Alai

Ferne Quellen

Roman
Cover: Ferne Quellen
Unionsverlag, Zürich 2009
ISBN 9783293004054
Kartoniert, 153 Seiten, 14,90 EUR

Klappentext

Aus dem Chinesischen von Marc Hermann. Der scheue Junge verbringt seine Zeit lieber mit dem Pferdehirten auf den weiten Bergwiesen als mit den Menschen unten im Dorf. Oft erzählt ihm dieser von den fernen, heißen Quellen, in denen Männer und Frauen in heiterer Eintracht baden und von ihren Krankheiten genesen. Nichts wünscht sich das Kind seither sehnlicher, als zu diesen Heilquellen zu gelangen und der Enge seines Dorfes zu entfliehen. Als er viele Jahre später als Bezirksfotograf zu den Quellen vordringt, erlebt er eine bittere Enttäuschung: Wo einst das Wasser sprudelte und zum ausgelassenen Bad einlud, findet er eine hässliche, verlassene Betonlandschaft. Eine verfehlte Entwicklungspolitik hat eine Investitionsruine hinterlassen. Ein Traum ist gestorben.

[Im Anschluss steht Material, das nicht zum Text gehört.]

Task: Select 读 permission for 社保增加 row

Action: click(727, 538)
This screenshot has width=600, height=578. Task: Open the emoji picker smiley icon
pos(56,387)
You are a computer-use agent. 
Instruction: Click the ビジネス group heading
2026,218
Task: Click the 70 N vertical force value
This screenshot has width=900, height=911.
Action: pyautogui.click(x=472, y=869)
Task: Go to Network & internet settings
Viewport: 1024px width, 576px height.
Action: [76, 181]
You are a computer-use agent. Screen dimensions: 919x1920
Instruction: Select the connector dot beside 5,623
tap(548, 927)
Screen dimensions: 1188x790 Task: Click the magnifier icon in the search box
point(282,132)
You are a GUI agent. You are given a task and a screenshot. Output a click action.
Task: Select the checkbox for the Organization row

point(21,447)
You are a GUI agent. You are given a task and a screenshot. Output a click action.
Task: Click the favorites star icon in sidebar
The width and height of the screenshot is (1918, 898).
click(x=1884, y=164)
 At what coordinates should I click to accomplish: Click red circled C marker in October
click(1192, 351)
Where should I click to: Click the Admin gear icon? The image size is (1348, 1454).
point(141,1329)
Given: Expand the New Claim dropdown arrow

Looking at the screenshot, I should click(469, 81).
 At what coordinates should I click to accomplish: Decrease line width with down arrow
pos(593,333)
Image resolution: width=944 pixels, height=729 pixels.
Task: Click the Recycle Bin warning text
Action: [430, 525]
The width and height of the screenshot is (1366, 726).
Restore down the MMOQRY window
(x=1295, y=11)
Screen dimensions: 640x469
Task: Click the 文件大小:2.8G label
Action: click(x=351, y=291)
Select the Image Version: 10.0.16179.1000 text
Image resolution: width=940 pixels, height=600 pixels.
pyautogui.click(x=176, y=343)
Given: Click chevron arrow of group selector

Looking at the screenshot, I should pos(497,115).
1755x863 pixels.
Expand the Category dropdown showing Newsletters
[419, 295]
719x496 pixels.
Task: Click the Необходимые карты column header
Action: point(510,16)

Rezensionsnotiz zu Neue Zürcher Zeitung, 07.01.2010

Hat der osttibetische Autor Alai in seinem 2004 auf Deutsch erschienen, von der Kritik begeistert gefeierten Roman "Roter Mohn" seinen Helden noch mit "überwältigendem Witz" durchs Leben geschickt, muss sich Ludger Lütkehaus in seinem zweiten Roman an eine ungleich düsterere Tönung gewöhnen. Das autobiografisch grundierte Buch erzählt vom Aufeinanderprallen der tibetischen Traditionen mit der rücksichtsloser Modernisierung und Industrialisierung des Landes durch die chinesische Besatzung, erklärt der Rezensent. Die "Fernen Quellen" des Titels, lässt Lütkehaus wissen, sind der Sehnsuchtsort des jugendlichen Helden, am Ende werden sie durch ein "touristisches Großprojekt", das zudem niemals fertig gestellt wird, unwiederbringlich zerstört. Er findet es ausgesprochen mutig von Alai, dass er in diesem Roman, der dem Rezensenten weniger fiktional denn als "unbarmherziger Bericht" erscheint, auf Witz und Komik wie auch auf Flucht in den Mythos verzichtet und sich furchtlos der "niederschmetternden Tristesse" einer unumkehrbaren Entwicklung aussetzt.